In the case of the HATS platform business, we are doing business for various players such as end users, robot Sier, trading companies, and manufacturers.

For example, in the case of robot manufacturers, remote systems and operation management systems will be introduced. In addition, since we are also doing business from the standpoint of Sier, we sometimes provide solutions to end users from the standpoint of Sier. Our system has the advantage of being able to manage robots from multiple manufacturers in an integrated manner and operate them efficiently.

Okubo: I see. What are your company’s strengths?

Hayashi: One of our strengths is software technology such as robot control. Our company has me, CTO, and other members who studied humanoid robots at JSK. I don’t think there are many Japanese startups with such robot development technology.

Founded in 2011, our company has more than 10 years of extensive development experience. I don’t think there are many companies in the robot industry that have a lot of experience in robot development so far, so I think we can use that as a strength.

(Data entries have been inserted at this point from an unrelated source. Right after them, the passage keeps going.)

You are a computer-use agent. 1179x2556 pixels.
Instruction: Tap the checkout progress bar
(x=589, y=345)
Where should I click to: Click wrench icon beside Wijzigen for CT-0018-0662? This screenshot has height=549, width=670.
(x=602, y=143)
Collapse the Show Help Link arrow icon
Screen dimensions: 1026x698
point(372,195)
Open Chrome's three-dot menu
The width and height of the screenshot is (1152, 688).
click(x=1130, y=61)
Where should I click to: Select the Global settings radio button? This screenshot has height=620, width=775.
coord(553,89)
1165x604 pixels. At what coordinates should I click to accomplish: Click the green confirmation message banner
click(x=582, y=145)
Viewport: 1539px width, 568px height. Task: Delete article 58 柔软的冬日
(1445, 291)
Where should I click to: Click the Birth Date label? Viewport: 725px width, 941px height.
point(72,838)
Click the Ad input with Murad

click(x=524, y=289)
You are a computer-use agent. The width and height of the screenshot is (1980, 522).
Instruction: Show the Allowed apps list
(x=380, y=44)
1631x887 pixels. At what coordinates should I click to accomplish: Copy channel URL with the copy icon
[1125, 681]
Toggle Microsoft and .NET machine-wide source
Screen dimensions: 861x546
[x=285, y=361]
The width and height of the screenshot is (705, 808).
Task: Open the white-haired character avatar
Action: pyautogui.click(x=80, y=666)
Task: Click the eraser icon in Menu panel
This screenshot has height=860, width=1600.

Okubo: Can you tell me about future developments?

Hayashi: In the future, we will work on remote control systems as well as other technologies. I would like to expand my business further and increase the number of industries and phases that I can aim for. Also, the company is aiming for an IPO within the next few years by further increasing sales.

Japan’s robot industry has world-class technology and potential for future growth.

Okubo: It is said that Japan lags behind Europe and the United States in the field of AI, but I feel that Japan still has a chance in the field of robots. Ms. Hayashi, could you tell me about the potential of the Japanese robot industry?

Hayashi: As you said, I think Japan’s robot technology is ahead of the rest of the world. However, in terms of hardware, Chinese manufacturers are offering cheap products. So when it comes to hardware, I think China will grow in the future.

However, in the case of robots, hardware alone is often not available in the field. Since it must be moved flexibly, detailed software development is necessary for that purpose. In addition, it needs to be well linked to peripheral devices such as sensors.

This is exactly what the robot Sier people are working on. I think that the reason why the Japanese robot industry is able to maintain its strength in the world is because of the thick layer of robot Sier.

Also, software is said to have a higher growth rate as a market size. The Japanese robot industry has high technology and potential for future growth. Our company also wants to provide products using a wider range of technologies.

Advice to starting entrepreneurs

Okubo: Finally, could you give some advice to those who are on the verge of starting their own business?

Hayashi: There are two important things I believe are crucial for an entrepreneur. One is to have a clear mission that you can call your own and to have strong determination.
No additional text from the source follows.